Extracted text:
□ □ □ □ □ □ □
Process mortgage documents with intelligent document processing using Amazon Textract and Amazon Comprehend

Organizations in the lending and mortgage industry process thousands of documents on a daily basis. From a new mortgage application to mortgage refinance, these business processes involve hundreds of documents per application. There is limited automation available today to process and extract information from all the documents, especially due to varying formats and layouts. Due to high volume of applications, capturing strategic insights and getting key information from the contents is a time-consuming, highly manual, error prone and expensive process. Legacy optical character recognition (OCR) tools are cost-prohibitive, error-prone, involve a lot of configuring, and are difficult to scale. Intelligent document processing (IDP) with AWS artificial intelligence (AI) services helps automate and accelerate the mortgage application processing with goals of faster and quality decisions, while reducing overall costs.

In this post, we demonstrate how you can utilize machine learning (ML) capabilities with Amazon Textract, and Amazon Comprehend to process documents in a new mortgage application, without the need for ML skills. We explore the various phases of IDP as shown in the following figure, and how they connect to the steps involved in a mortgage application process, such as application submission, underwriting, verification, and closing.

Although each mortgage application may be unique, we took into account some of the most common documents that are included in a mortgage application, such as the Unified Residential Loan Application (URLA-1003) form, 1099 forms, and mortgage note.

Solution overview

Amazon Textract is an ML service that automatically extracts text, handwriting, and data from scanned documents using pre-trained ML models. Amazon Comprehend is a natural-language processing (NLP) service that uses ML to uncover valuable insights and connections in text and can perform document classification, name entity recognition (NER), topic modeling, and more.

The following figure shows the phases of IDP as it relates to the phases of a mortgage application process.

At the start of the process, documents are uploaded to an Amazon Simple Storage Service (Amazon S3) bucket. This initiates a document classification process to categorize the documents into known categories. After the documents are categorized, the next step is to extract key information from them. We then perform enrichment for select documents, which can be things like personally identifiable information (PII) redaction, document tagging, metadata updates, and more. The next step involves validating the data extracted in previous phases to ensure completeness of a mortgage application. Validation can be done via business validation rules and cross document validation rules. The confidence scores of the extracted information can also be compared to a set threshold, and automatically routed to a human reviewer through Amazon Augmented AI (Amazon A2I) if the threshold isn’t met. In the final phase of the process, the extracted and validated data is sent to downstream systems for further storage, processing, or data analytics.
□ □ □ □ □ □ □
Required work:
(1) In the text on mortgage document processing, where are documents uploaded at the start of the process?
(2) Take the text on mortgage document processing further, picking up after its final sentence.
The data that follows has no connection to the text on mortgage document processing.

Supplied material:
□ □ □ □ □ □ □
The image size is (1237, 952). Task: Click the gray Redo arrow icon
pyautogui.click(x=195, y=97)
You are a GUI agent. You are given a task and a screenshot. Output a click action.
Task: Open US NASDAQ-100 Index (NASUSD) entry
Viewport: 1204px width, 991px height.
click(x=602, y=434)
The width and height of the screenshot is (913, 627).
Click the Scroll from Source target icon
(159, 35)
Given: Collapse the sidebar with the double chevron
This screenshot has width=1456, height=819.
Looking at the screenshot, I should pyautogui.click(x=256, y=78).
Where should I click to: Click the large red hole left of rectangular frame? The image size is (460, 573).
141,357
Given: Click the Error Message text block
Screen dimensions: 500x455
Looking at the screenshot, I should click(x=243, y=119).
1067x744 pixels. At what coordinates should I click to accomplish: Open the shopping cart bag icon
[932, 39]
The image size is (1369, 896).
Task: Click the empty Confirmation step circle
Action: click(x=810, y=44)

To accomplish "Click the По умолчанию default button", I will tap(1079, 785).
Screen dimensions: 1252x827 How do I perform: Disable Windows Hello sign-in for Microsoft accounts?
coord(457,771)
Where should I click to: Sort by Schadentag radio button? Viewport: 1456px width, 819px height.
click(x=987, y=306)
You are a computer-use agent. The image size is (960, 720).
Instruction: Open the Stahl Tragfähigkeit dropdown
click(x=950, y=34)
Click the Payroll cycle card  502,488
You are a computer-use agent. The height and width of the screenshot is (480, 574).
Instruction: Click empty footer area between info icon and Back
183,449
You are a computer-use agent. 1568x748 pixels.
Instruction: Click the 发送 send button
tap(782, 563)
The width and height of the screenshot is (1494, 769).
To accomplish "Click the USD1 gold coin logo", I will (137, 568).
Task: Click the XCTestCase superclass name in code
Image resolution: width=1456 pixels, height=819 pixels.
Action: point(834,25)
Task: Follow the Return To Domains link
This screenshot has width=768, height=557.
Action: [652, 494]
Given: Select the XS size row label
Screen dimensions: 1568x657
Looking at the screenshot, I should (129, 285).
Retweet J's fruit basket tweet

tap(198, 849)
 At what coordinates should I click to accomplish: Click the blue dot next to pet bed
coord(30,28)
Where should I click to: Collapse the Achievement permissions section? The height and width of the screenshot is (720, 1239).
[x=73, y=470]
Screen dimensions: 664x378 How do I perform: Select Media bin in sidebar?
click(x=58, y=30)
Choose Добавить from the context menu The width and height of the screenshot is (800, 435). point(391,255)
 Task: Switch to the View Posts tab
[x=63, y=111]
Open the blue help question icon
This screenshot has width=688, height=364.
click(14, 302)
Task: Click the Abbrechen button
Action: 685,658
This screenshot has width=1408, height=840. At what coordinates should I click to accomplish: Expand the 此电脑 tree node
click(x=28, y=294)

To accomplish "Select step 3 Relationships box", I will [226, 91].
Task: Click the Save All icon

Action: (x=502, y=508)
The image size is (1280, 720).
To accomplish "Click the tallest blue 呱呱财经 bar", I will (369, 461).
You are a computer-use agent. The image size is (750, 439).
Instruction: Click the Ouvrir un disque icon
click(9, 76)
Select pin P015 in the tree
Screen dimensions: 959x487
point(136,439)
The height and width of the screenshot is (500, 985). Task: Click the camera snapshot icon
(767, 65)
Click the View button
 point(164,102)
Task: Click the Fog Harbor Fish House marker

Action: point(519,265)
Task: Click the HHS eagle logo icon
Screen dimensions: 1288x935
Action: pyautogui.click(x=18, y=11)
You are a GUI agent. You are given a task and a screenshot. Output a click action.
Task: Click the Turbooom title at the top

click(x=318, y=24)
□ □ □ □ □ □ □
Answers provided:
(1) To an Amazon Simple Storage Service (Amazon S3) bucket.

(2)
In the following sections, we discuss the phases of IDP as it relates to the phases of a mortgage application in detail. We walk through the phases of IDP and discuss the types of documents; how we store, classify, and extract information, and how we enrich the documents using machine learning.

Document storage

Amazon S3 is an object storage service that offers industry-leading scalability, data availability, security, and performance. We use Amazon S3 to securely store the mortgage documents during and after the mortgage application process. A mortgage application packet may contain several types of forms and documents, such as URLA-1003, 1099-INT/DIV/RR/MISC, W2, paystubs, bank statements, credit card statements, and more. These documents are submitted by the applicant in the mortgage application phase. Without manually looking through them, it might not be immediately clear which documents are included in the packet. This manual process can be time-consuming and expensive. In the next phase, we automate this process using Amazon Comprehend to classify the documents into their respective categories with high accuracy.

Document classification

Document classification is a method by means of which a large number of unidentified documents can be categorized and labeled. We perform this document classification using an Amazon Comprehend custom classifier. A custom classifier is an ML model that can be trained with a set of labeled documents to recognize the classes that are of interest to you. After the model is trained and deployed behind a hosted endpoint, we can utilize the classifier to determine the category (or class) a particular document belongs to. In this case, we train a custom classifier in multi-class mode, which can be done either with a CSV file or an augmented manifest file. For the purposes of this demonstration, we use a CSV file to train the classifier. Refer to our GitHub repository for the full code sample. The following is a high-level overview of the steps involved:

Extract UTF-8 encoded plain text from image or PDF files using the Amazon Textract DetectDocumentText API.
Prepare training data to train a custom classifier in CSV format.
Train a custom classifier using the CSV file.
Deploy the trained model with an endpoint for real-time document classification or use multi-class mode, which supports both real-time and asynchronous operations.

The following diagram illustrates this process.

You can automate document classification using the deployed endpoint to identify and categorize documents. This automation is useful to verify whether all the required documents are present in a mortgage packet. A missing document can be quickly identified, without manual intervention, and notified to the applicant much earlier in the process.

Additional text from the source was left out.